[[ DATA, beginning ]]
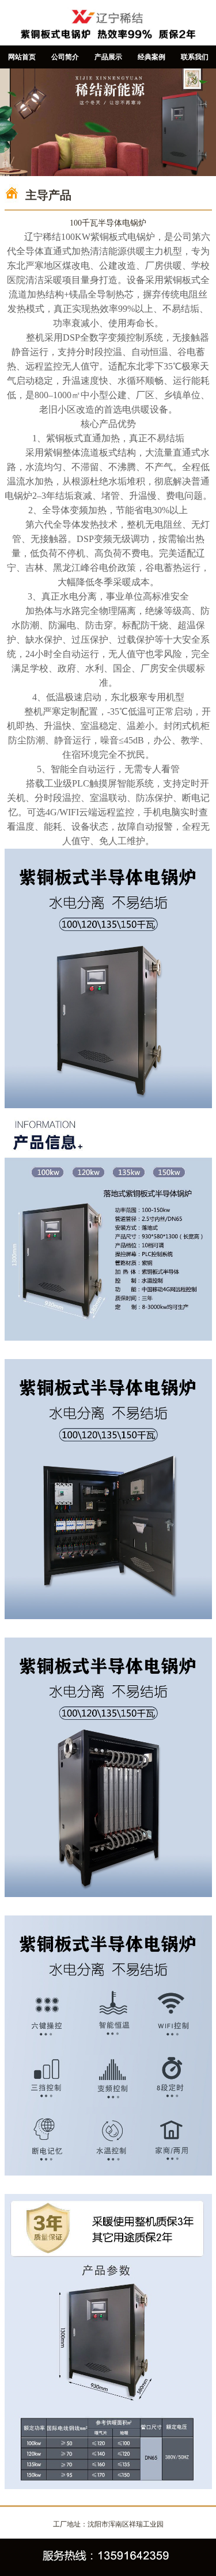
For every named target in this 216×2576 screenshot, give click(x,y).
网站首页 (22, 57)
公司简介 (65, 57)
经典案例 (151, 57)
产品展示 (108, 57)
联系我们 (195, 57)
[[ DATA, end ]]
[[ DATA, beginning ]]
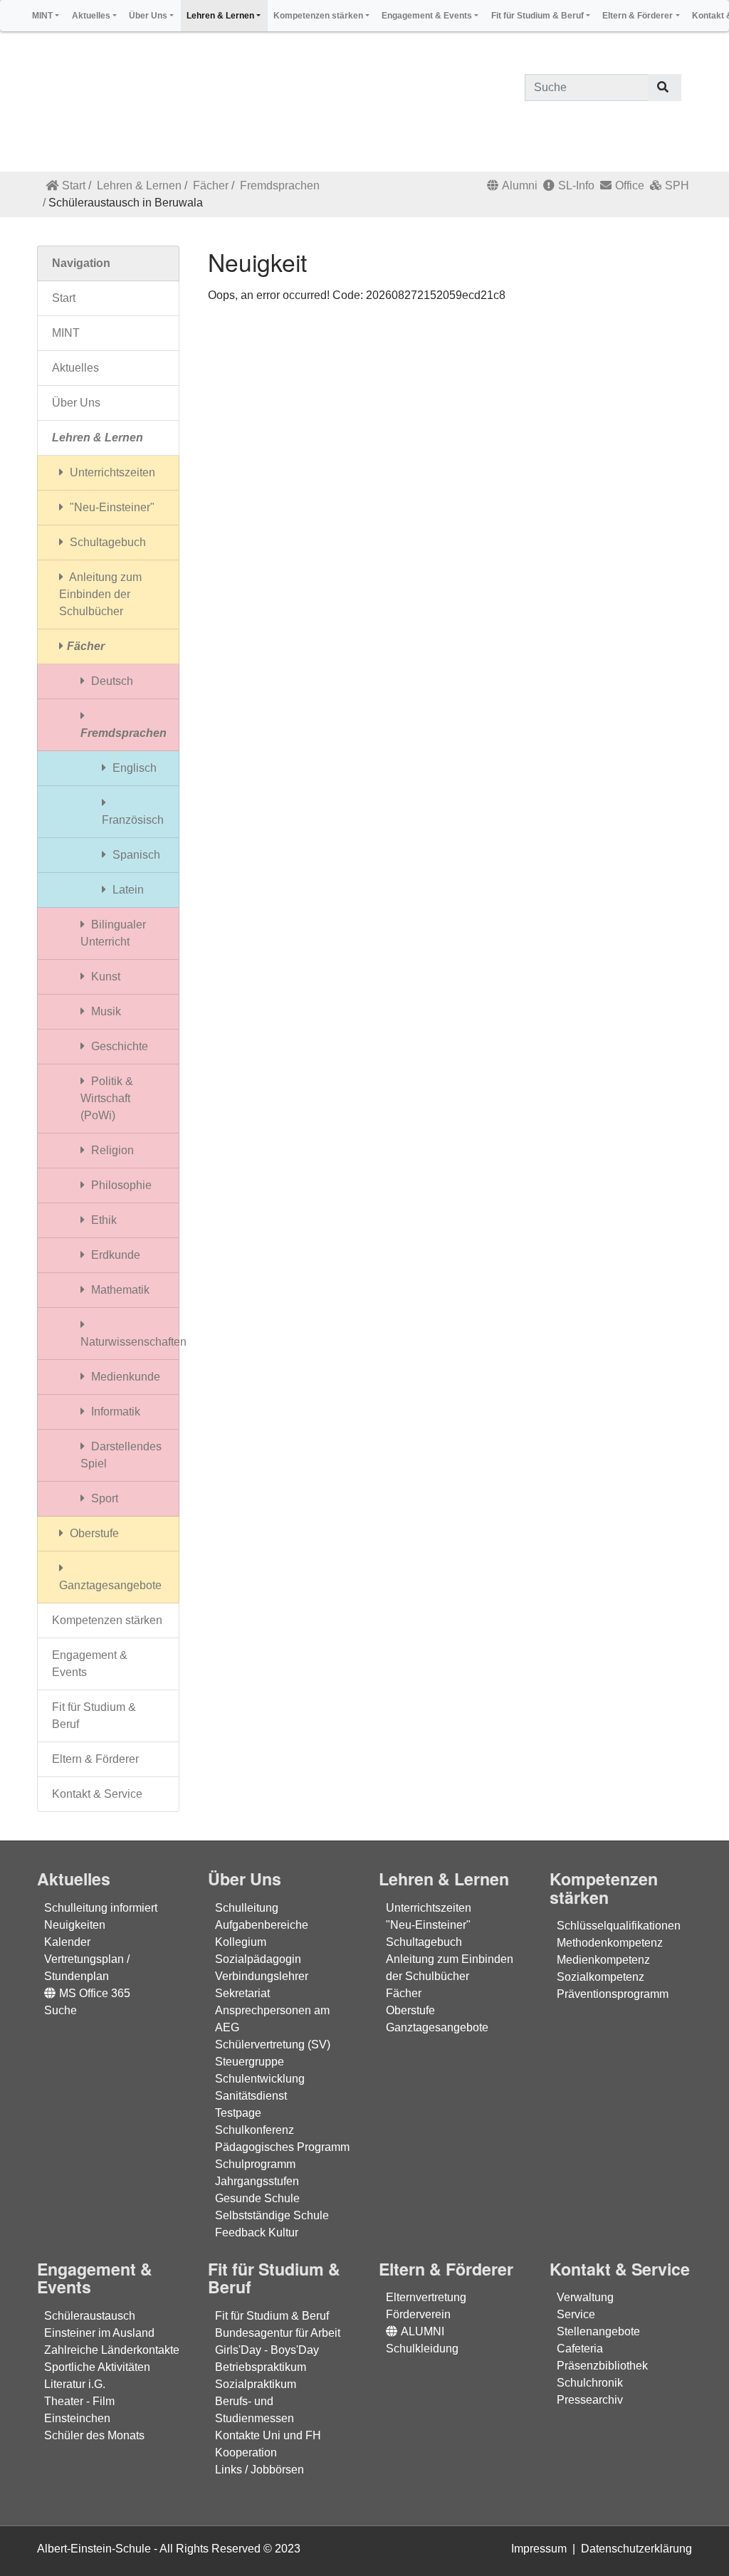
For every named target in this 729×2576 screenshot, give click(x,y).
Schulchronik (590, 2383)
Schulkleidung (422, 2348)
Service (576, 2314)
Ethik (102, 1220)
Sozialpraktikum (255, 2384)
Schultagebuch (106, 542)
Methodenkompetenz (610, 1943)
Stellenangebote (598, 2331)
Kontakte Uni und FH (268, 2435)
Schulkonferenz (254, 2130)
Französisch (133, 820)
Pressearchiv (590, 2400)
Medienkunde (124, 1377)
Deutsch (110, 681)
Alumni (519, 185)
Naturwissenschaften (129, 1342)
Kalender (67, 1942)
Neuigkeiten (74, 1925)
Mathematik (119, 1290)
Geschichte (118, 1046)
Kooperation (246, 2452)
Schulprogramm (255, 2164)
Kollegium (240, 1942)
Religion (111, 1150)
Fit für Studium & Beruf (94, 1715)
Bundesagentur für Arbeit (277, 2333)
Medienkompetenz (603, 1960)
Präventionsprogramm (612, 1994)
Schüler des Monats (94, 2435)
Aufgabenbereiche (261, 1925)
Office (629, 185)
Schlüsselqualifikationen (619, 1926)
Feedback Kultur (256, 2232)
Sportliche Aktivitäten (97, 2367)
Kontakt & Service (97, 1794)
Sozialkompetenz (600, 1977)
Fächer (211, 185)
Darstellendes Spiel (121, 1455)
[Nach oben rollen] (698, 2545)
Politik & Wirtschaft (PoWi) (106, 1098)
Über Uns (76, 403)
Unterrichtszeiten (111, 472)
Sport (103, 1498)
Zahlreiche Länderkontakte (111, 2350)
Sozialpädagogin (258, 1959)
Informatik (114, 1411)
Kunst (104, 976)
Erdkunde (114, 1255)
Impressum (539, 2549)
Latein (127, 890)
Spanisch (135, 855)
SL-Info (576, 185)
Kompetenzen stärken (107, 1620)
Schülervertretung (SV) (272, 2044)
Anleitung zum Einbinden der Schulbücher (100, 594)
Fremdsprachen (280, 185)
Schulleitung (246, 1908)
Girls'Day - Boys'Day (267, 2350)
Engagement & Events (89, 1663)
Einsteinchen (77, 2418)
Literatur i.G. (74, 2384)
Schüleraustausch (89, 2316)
[[ DATA, end ]]
EXERCISE AIM: Search the data above for the string "screenshot". Report every line where it is found.

SOLVED EXERCISE:
For every named target in this 216×2576 screenshot, give click(x,y).
For every named target in this 729×2576 screenshot, give click(x,y).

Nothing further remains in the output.